◆ Brief ◆
Every line from the line containing "You are a computer-use" through the end of the data is to be reproduced exactly, excluding pictures.

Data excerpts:
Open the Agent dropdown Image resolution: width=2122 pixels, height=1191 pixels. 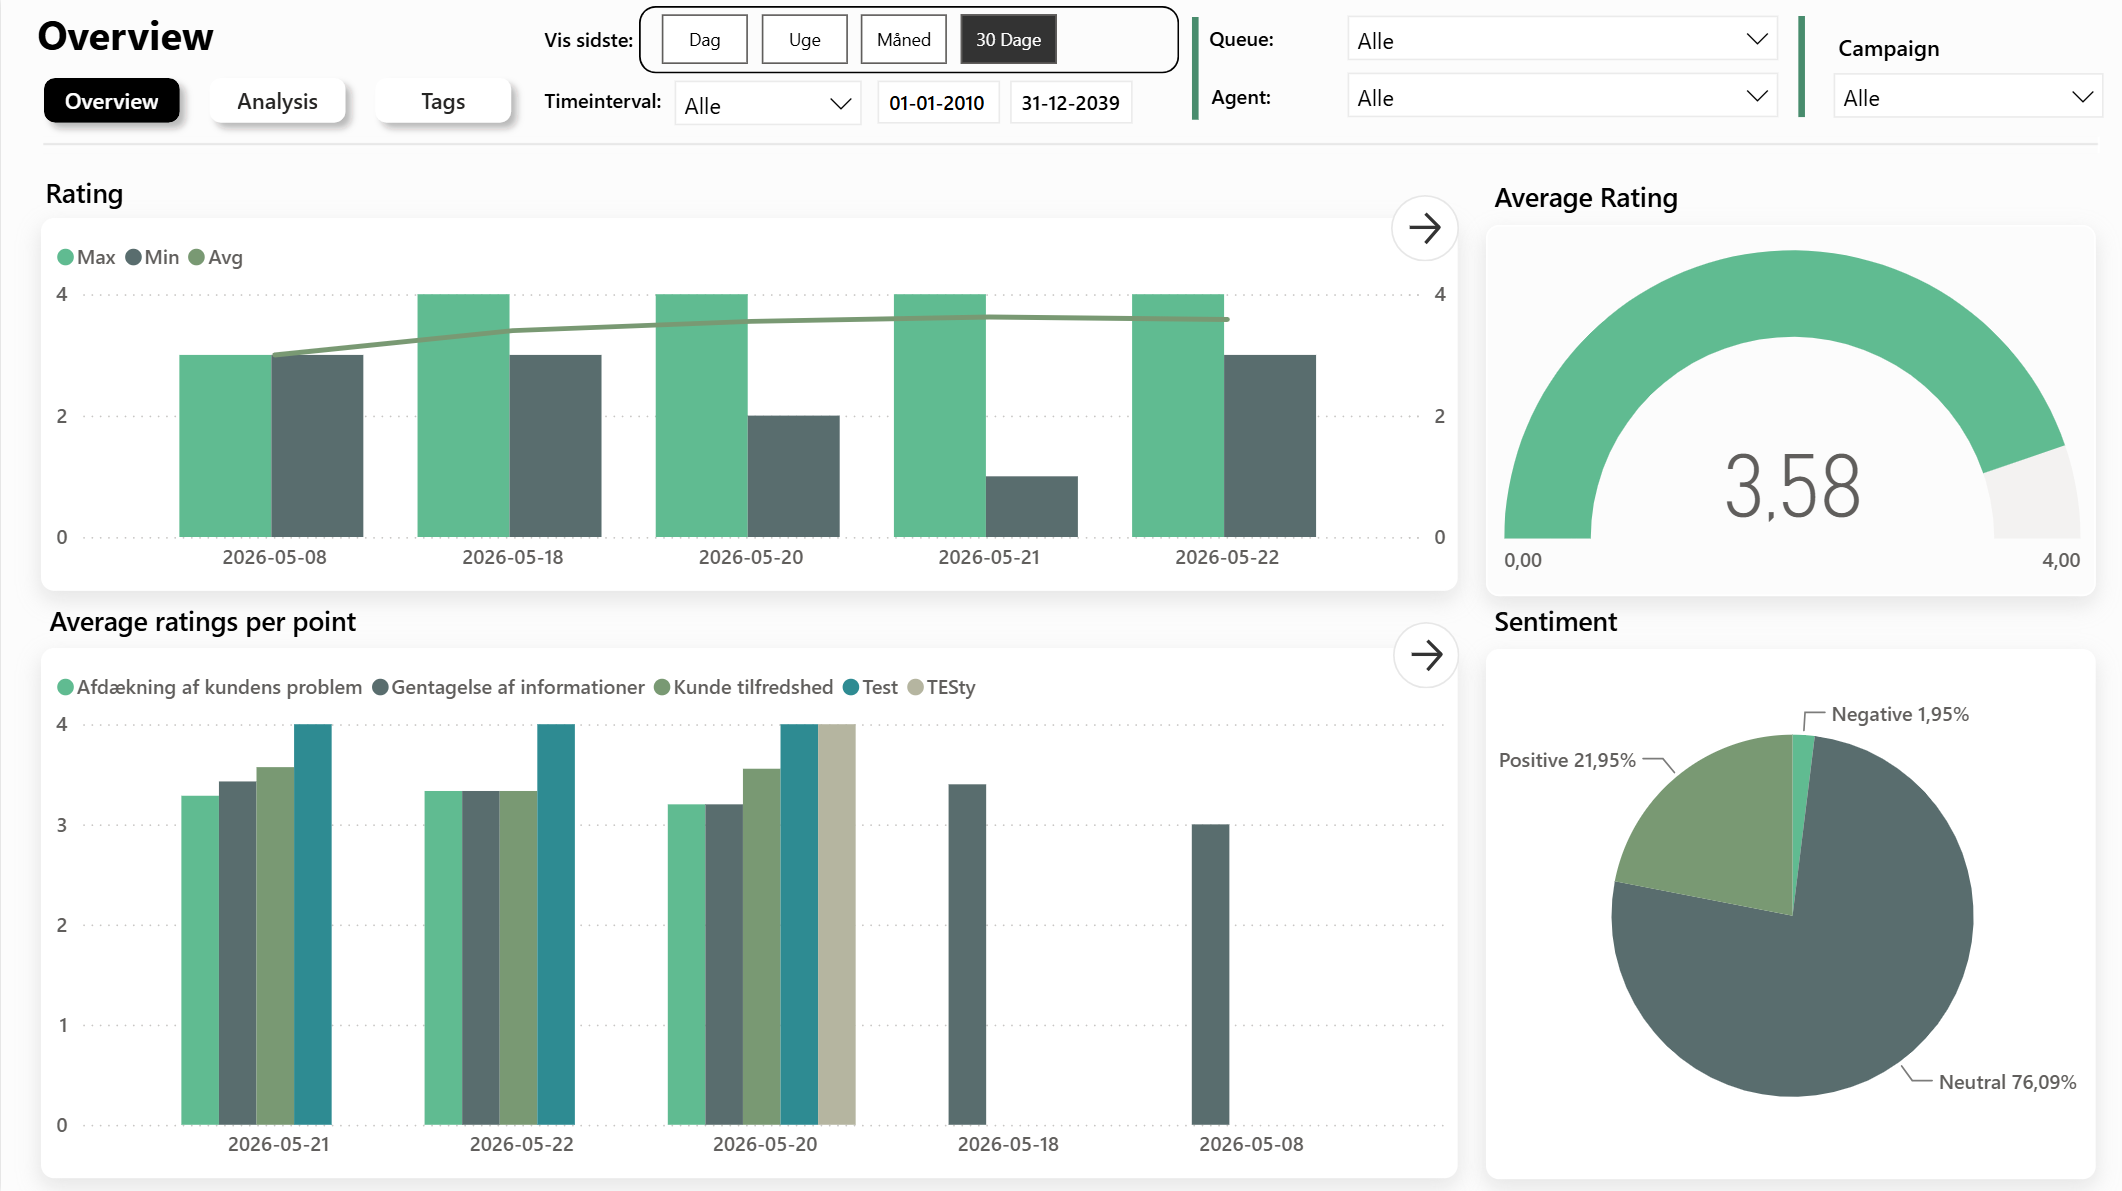click(x=1562, y=97)
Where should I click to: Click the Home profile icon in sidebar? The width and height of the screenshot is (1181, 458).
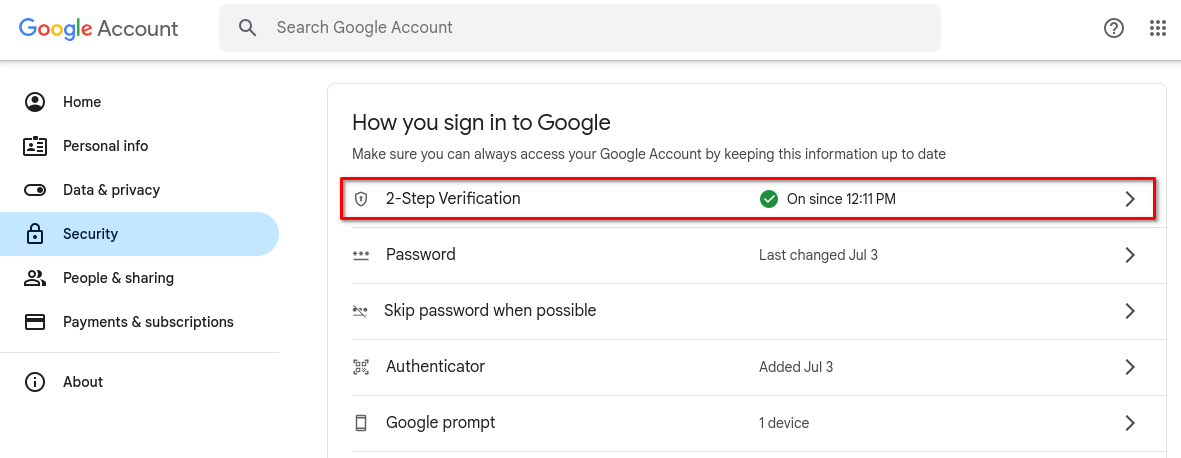click(x=35, y=102)
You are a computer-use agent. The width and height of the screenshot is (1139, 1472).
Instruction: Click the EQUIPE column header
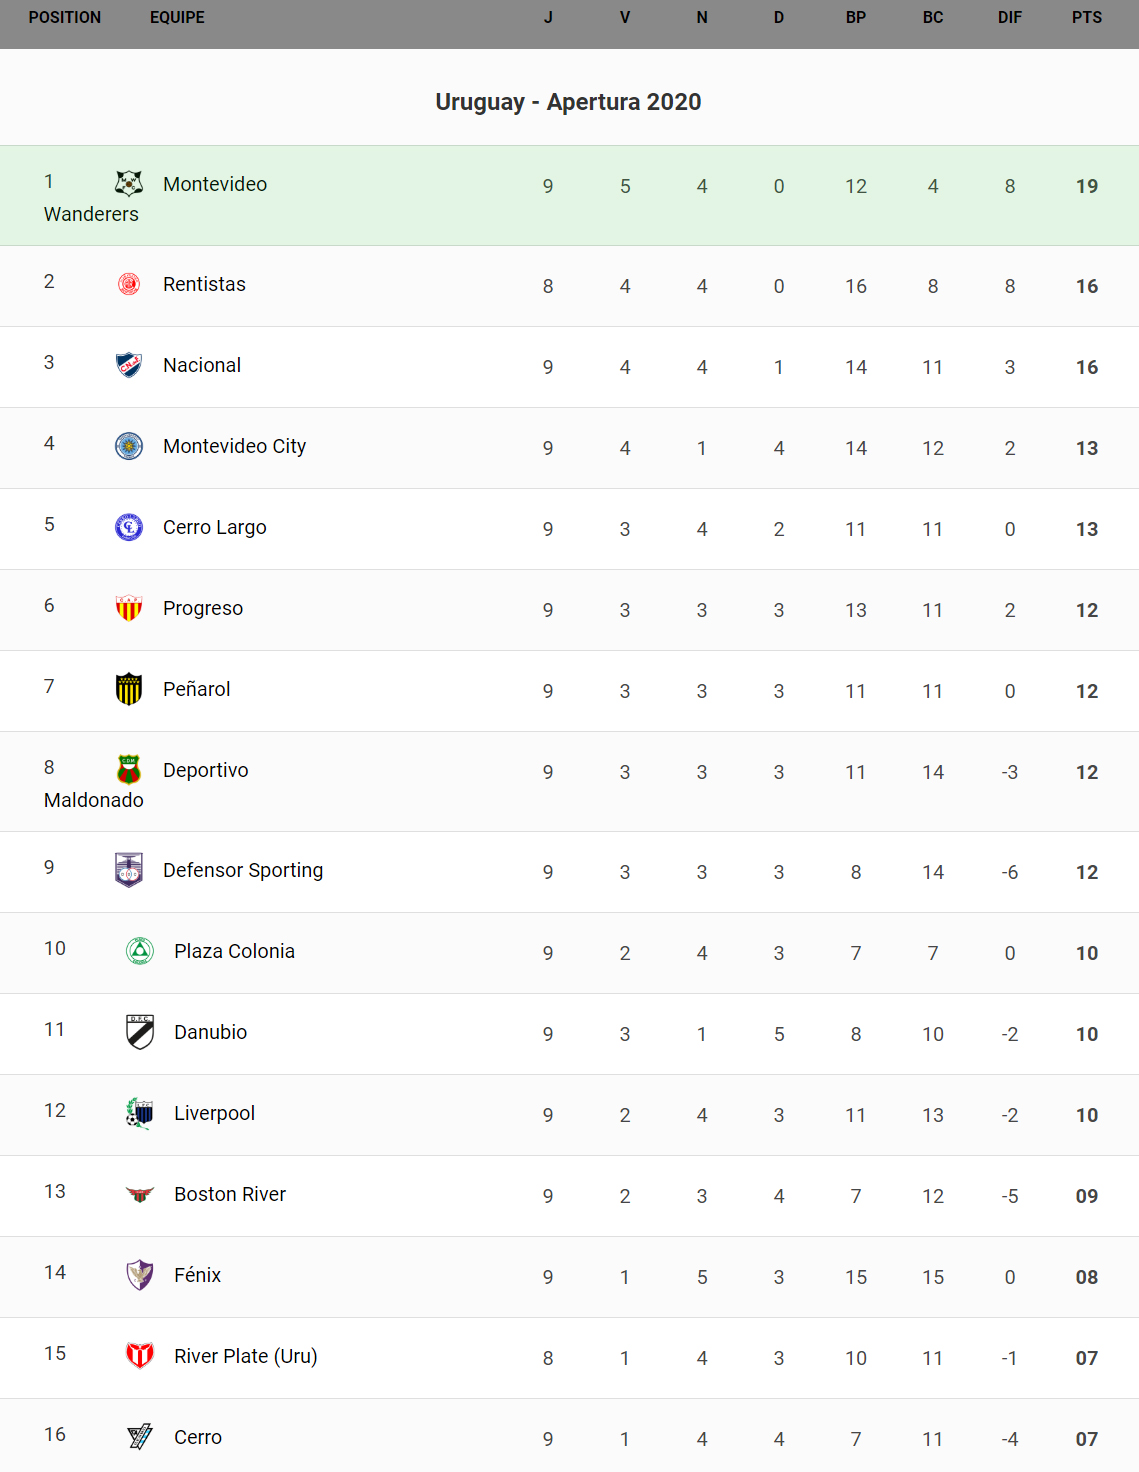click(177, 18)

◆ Answer to this task ◆
You are a computer-use agent. The width and height of the screenshot is (1139, 1472).
Instruction: Click the EQUIPE column header
click(177, 18)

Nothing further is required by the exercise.